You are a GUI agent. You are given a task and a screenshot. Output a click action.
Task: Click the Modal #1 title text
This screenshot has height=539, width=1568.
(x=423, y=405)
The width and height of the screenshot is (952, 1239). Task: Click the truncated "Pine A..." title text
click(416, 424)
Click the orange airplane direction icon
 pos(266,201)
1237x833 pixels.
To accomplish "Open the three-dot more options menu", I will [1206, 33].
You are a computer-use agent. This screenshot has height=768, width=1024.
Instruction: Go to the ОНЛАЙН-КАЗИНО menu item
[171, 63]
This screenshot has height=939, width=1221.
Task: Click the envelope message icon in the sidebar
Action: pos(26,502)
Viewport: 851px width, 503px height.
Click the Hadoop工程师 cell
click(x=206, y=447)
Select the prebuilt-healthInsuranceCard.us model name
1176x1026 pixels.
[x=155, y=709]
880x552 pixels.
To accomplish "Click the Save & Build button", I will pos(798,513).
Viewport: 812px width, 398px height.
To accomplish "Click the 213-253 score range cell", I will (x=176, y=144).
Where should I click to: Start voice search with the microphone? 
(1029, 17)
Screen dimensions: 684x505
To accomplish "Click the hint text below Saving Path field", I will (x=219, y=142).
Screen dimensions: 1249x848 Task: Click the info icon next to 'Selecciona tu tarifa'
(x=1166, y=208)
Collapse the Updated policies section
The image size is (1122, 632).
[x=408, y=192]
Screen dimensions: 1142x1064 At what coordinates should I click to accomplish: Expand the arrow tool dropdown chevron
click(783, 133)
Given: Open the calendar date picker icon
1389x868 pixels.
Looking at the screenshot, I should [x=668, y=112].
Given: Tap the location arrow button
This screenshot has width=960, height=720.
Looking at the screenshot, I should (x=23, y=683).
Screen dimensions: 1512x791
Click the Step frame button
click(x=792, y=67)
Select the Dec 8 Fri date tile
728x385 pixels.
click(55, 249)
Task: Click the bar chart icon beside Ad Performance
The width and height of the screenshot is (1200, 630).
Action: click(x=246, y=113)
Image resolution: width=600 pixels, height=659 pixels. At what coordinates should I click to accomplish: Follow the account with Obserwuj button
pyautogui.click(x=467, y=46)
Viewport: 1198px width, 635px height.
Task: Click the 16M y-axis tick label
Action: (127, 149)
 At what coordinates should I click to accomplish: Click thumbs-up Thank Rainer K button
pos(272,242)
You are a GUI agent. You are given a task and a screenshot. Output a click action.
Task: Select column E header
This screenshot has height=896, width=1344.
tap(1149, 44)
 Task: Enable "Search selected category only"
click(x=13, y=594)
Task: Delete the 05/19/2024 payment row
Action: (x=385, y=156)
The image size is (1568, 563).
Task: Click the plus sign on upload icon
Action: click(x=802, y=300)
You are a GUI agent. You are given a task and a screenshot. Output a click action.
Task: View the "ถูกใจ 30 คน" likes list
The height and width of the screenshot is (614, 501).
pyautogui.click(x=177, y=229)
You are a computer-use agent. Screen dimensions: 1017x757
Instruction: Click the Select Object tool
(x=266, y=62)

WORK ITEM:
Please print, exactly and with nothing else, the lines from the first line of the entries through the line containing "You are a computer-use agent. This".

YOUR RESPONSE:
You are a GUI agent. You are given a task and a screenshot. Output a click action.
Task: Click the Modal #1 title text
This screenshot has height=539, width=1568.
(x=423, y=405)
The width and height of the screenshot is (952, 1239). Task: Click the truncated "Pine A..." title text
click(416, 424)
Click the orange airplane direction icon
 pos(266,201)
1237x833 pixels.
To accomplish "Open the three-dot more options menu", I will [1206, 33].
You are a computer-use agent. This screenshot has height=768, width=1024.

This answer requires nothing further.